(Updated at end to note New York Times report about problems at 787 Dreamliner plant in South Carolina.)
How bad has it gotten for Boeing Co. with the 737 Max mess? So bad, it’s having to stay quiet while a high-profile former airline CEO offers unsolicited advice.
“(I)f I were Boeing I would FIX the Boeing 737 MAX, add some additional great features, & REBRAND the plane with a new name,” President Donald Trump wrote in an April 15 post on Twitter. “No product has suffered like this one. But again, what the hell do I know?”
As a businessman, Trump ran the unprofitable Trump Shuttle from 1989 to 1992. But Boeing is in no position to quibble. Trump is the president and he’s got the world’s biggest bully pulpit. Meanwhile, Boeing has other damage to its image to consider.
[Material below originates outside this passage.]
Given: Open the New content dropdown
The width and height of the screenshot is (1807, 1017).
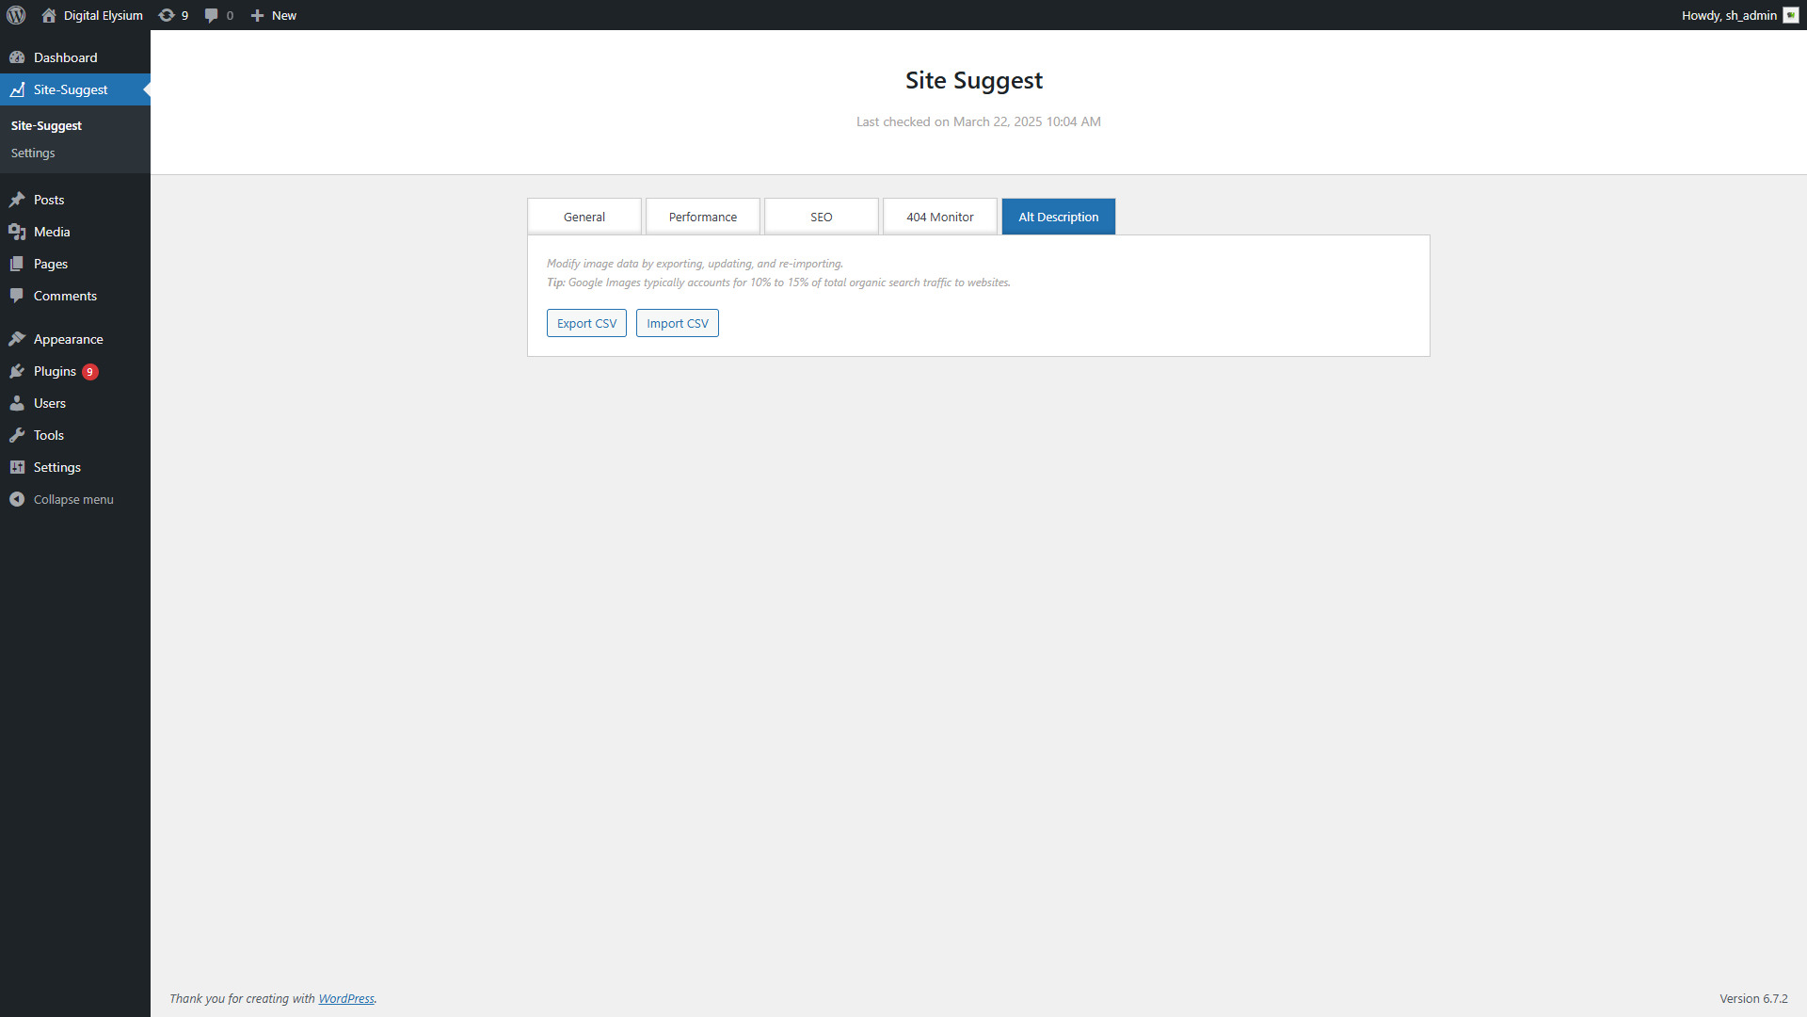Looking at the screenshot, I should pyautogui.click(x=274, y=15).
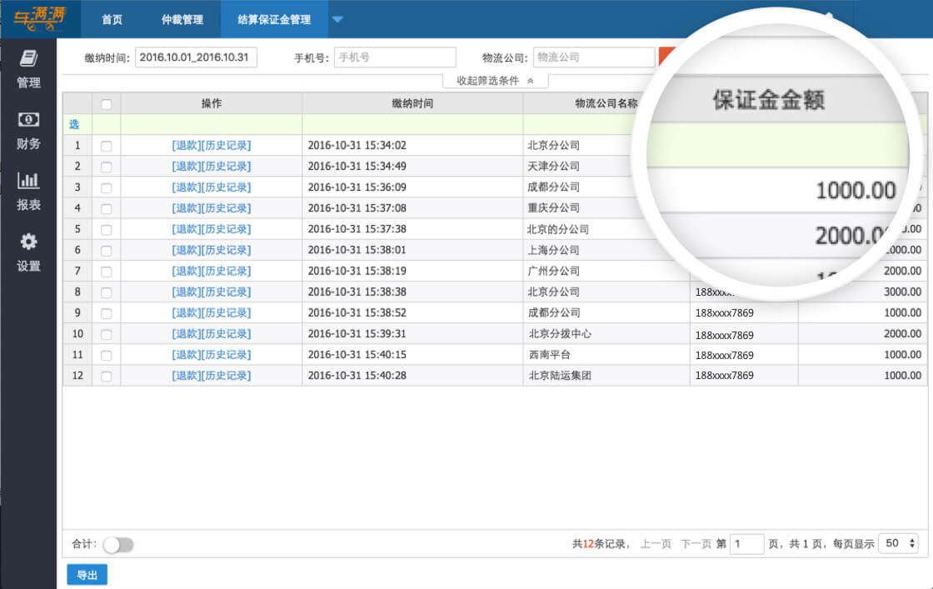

Two fatal crashes of 737 Max aircraft in October 2018 and March 2019 have caused regulators around the globe to ground the plane. The 737 is the company’s biggest seller and the Max was intended to maintain Boeing’s competitive position. Boeing is trying to make a software fix to address issues in the two crashes.
However, things aren’t happening quickly. Any software fix will require regulatory approval. Additional pilot training may be required. One reason Boeing developed the 737 Max was to avoid training costs that would come had it developed a totally new model. The Max was considered an extension of the 737.
American Airlines said April 14 that it is extending its cancellations for Boeing 737 Max through Aug. 19, or well into the busy summer flying season.
American and other carriers with the 737 Max in their fleets have canceled flights, adding more stress for their customers to deal with. In American’s case, it says about 115 flights a day, or about 15 percent of its total flying, will be canceled through Aug. 19.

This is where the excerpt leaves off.